*Text segment*.
▼▼▼
All numbers from the paper. Same architecture, same hyperparameters across all 23 tasks. Cold-start from 10 below-median (often failed) initial experiments. 50-experiment budget unless noted.

Scope & ranking

23

optimization tasks

Across organic synthesis, materials science, process engineering, molecular design.

#1

average rank

Against all baselines including BoChemian, LAPEFT, DRFP-GP, and direct-prompted GPT/Claude/Gemini.

36.5%

top-5% coverage

Mean across 23 tasks at 50 experiments. Next best: BoChemian 25.6%, LAPEFT 12.0%.

~50%

fewer iterations

Median 44% fewer iterations needed to match the best baseline's final performance.

Buchwald-Hartwig (pharma cross-coupling benchmark)

44%

GOLLuM discovery rate

High-yield reactions found in 50 trials from a 10-failure cold start.

25%

traditional BO (DRFP-GP)

Reaction fingerprints + GP, the strongest pre-GOLLuM baseline.

15–26%

static LLM embeddings

T5, BERT, OpenAI, Qwen. Off-the-shelf LLM features without finetuning.
▲▲▲
*Tasks for this exercise*.
**1)** Answer these from the results summary:
(a) How many optimization tasks were covered?
(b) What top-5% coverage did BoChemian reach?
(c) What was the GOLLuM discovery rate on Buchwald-Hartwig?
**2)** List the fields that the results summary says the optimization tasks span.
**3)** Revise the results summary from the words "top-5% coverage" through the words "baseline's final performance.", putting "rounds" in place of "iterations" each time it appears.

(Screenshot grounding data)
▼▼▼
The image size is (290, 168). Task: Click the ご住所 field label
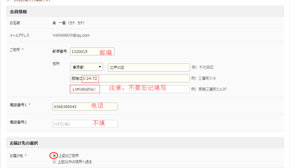click(x=15, y=50)
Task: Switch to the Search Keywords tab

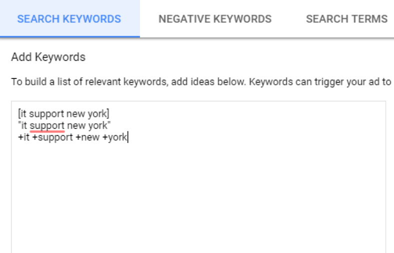Action: pos(69,19)
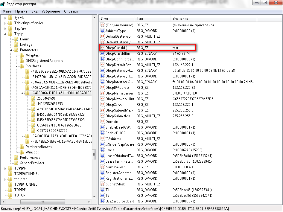This screenshot has width=283, height=212.
Task: Click the DhcpClassId string value icon
Action: (x=102, y=48)
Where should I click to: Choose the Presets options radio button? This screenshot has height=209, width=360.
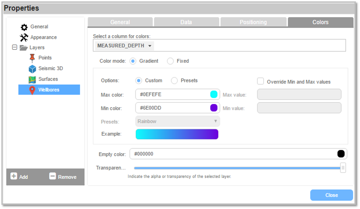tap(174, 81)
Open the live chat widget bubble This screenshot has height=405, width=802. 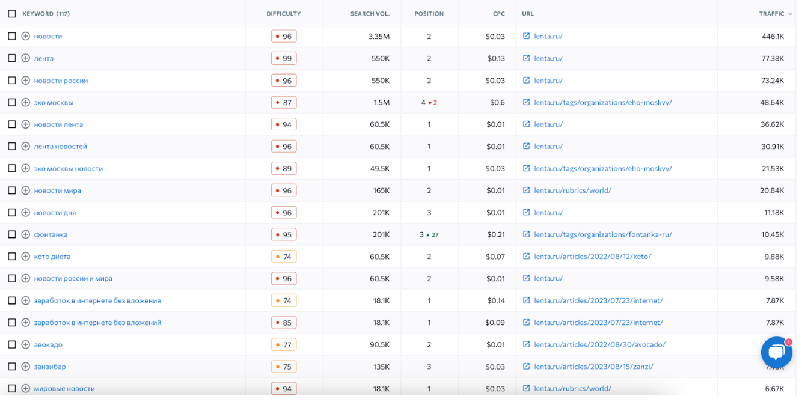[x=776, y=353]
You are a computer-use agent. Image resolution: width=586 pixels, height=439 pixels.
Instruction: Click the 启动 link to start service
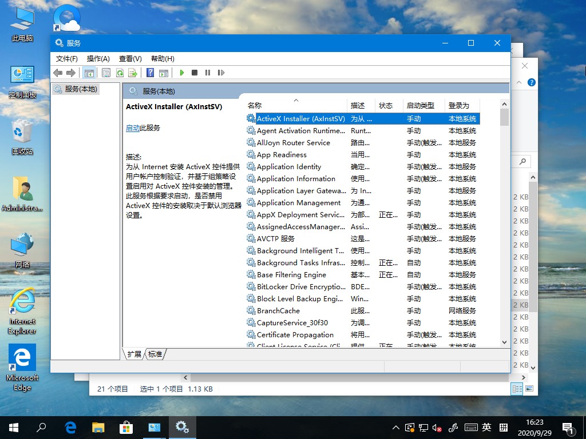[133, 127]
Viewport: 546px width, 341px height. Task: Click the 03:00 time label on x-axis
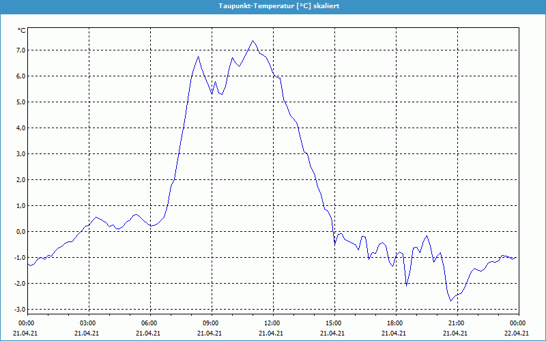(x=88, y=323)
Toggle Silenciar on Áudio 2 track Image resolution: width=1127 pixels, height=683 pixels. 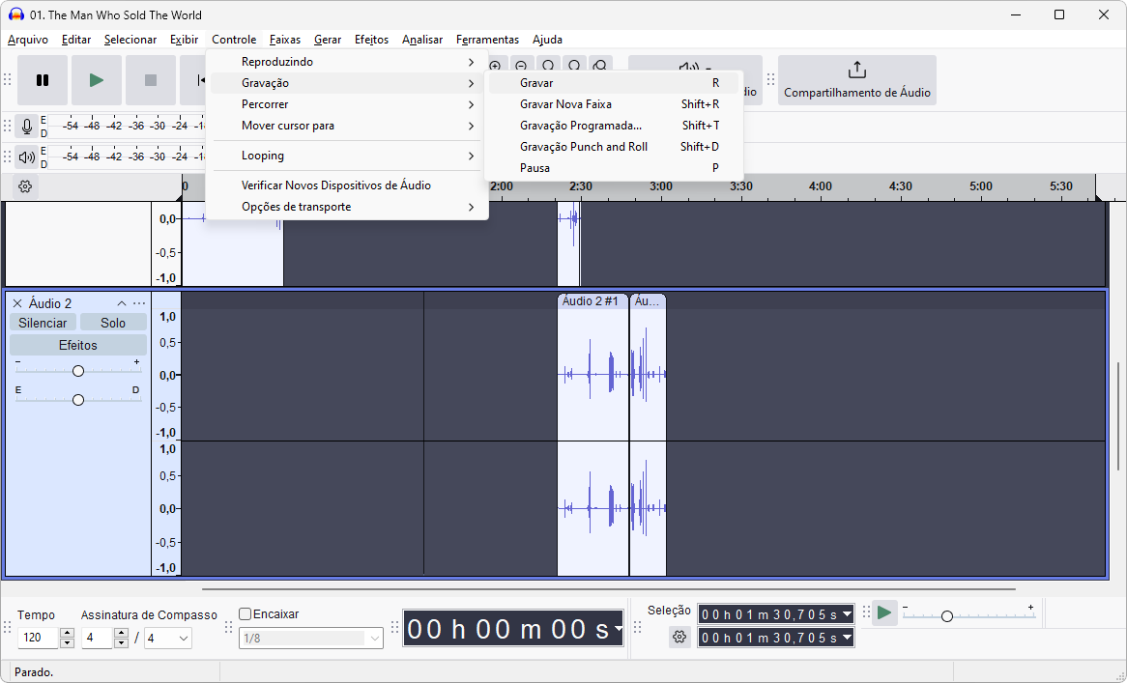pos(43,323)
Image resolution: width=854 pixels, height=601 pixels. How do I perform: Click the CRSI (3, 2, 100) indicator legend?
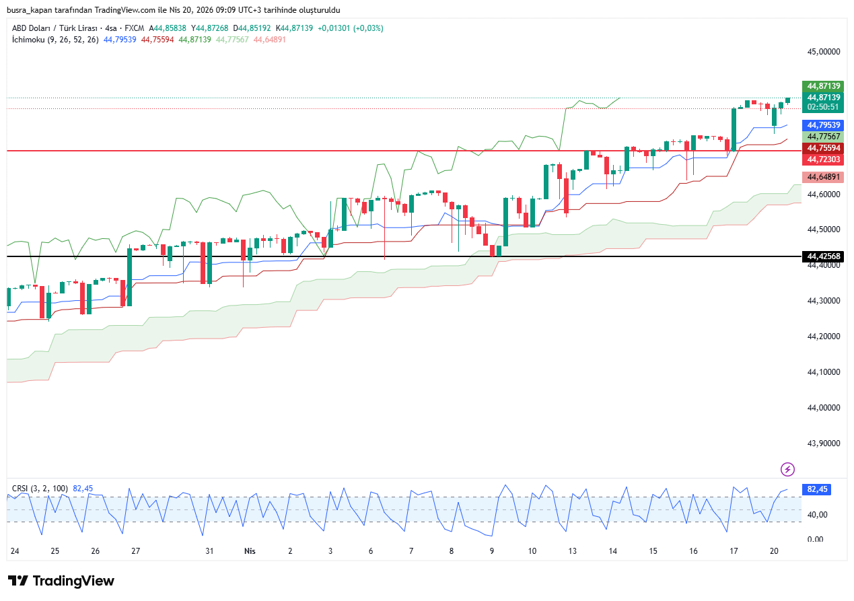(x=40, y=488)
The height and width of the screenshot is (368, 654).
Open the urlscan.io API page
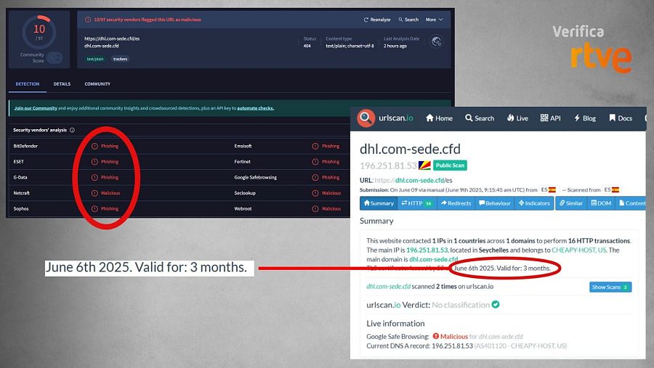click(x=550, y=118)
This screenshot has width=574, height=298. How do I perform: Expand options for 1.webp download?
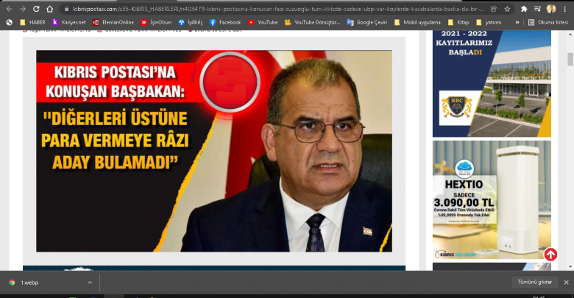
▲▲▲
*Numbered answers*.
**1)**
(a) 23
(b) 25.6%
(c) 44%

**2)** Organic synthesis, materials science, process engineering, molecular design

**3)**
top-5% coverage

Mean across 23 tasks at 50 experiments. Next best: BoChemian 25.6%, LAPEFT 12.0%.

~50%

fewer rounds

Median 44% fewer rounds needed to match the best baseline's final performance.